Anyone who knows better will grab a much better browser such as one offered in the FireFox, Safari, Chrome or Opera packages. But most of the computing world probably doesn't want to install anything because they don't know how, or they just don't understand how their computer works and are superstitious about installing anything they already have. But please understand that Microsoft's Internet Explorer is an absolutely pathetic peice of crap. It really should be outlawed because it holds the whole of the web design and development industry back for ages at a time and barely supports any of the standards we need it to once it is released.
Living with IE is like living in the dark ages. It is just that bad. And this is key to understanding how to design, because Internet Explorer will always get in the way. And in the end, IE requires way too much code to correct (or hack) it's incompetence away and winds-up killing our web pages.
Is it hard to believe what I will suggest next? Simply by leaving out support for IE, your website will load faster and your code will render faster.
Ah, but half of the world uses IE, how will your customers view your pages if you don't have IE support? Well, I'm not telling you that. But look at it this way, if you design and develop using standards compliant code (see the w3c for more information on standards compliant code & design), then IE will, eventually, support your current pages at some stage in the log-off future. But for now, when you first start developing your website, don't even concern youyrself with IE.

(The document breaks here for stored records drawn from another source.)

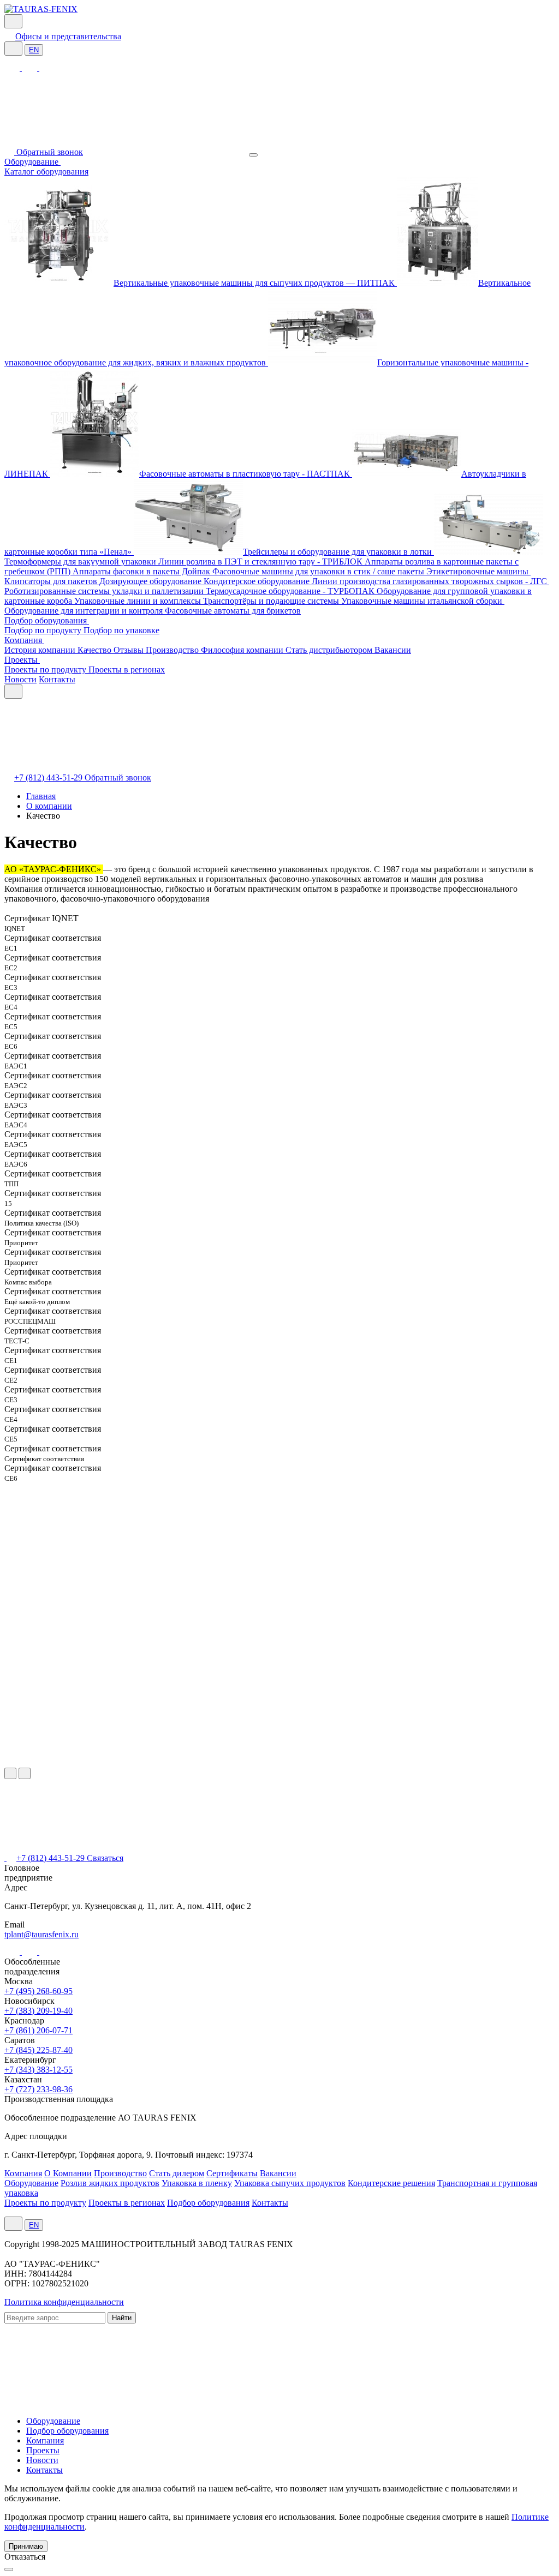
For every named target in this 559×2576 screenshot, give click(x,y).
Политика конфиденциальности (64, 2302)
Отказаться (24, 2556)
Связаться (105, 1858)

The reason is simple, Google is the real big player in the search wars. Googlebot al least was a Mozilla based crawler. I believe they are now using thier own product, the Chrome browser, which is based on the same Gecko Engine that is. So go ahead and leave out all the IE hacks and fixes. Googlebot doesn't need to see all the extra crap. And the less crap it has to crawl, the more content it can download even faster.
Once you are done coding your site's design templates in FireFox or another standards compliant browser, then you can address IE's issues. But don't fix your templates with the IE hacks. Instead, make a separate template just for IE. Then, in the original templates that are optimized for standards compliant browsers and Googlebot, redirect IE browsers to the pages overladen with all those IE fixes.
Remember that Google has already announced that they are now ranking websites based on how fast they are delivered content. But no matter how fast your server is, you can always reduce its load by leaving out the overhead. MSN will probably come to crawl your site and you might not aquire as many points for the redirect, but Bing is small and hasn't really materialized as the major player everyone expects them to be. So who cares? They just don't matter in the grand scheme of things as far as search goes.
OK, back to understanding the code. A defined line has arrisen between having a whole separate code for presentation (CSS) and the structure code (HTML or XHTML, etc...) of a website. Never use CSS code inline, and never put it in the head of a document. The reason is simple, Google has to crawl anything within the page. Always load your CSS Styles, and any JavaScript that you might have, in from external files. This reduces the code overhead that Google has to crawl before it gets to your content.
Thanks for reading my views and thoughts. I am only begining this venture and I do suggest that you keep an eye on my writing if you are interested in search engine optimization. However, I should also point out that this very domain name is protecting others I own of similar type.
You will have to make-up your own mind about the kind of things that you want to do and the approach you will take. But remember that what is commonly referred to as "Search Engine Optimization" (or "SEO") can be simply boiled down to Search Optimization. And instead of worrying about how we want a bot or algorythym will behave we can use what search optimization will deliver, good search results. And guess what? That's what the search engines want, too!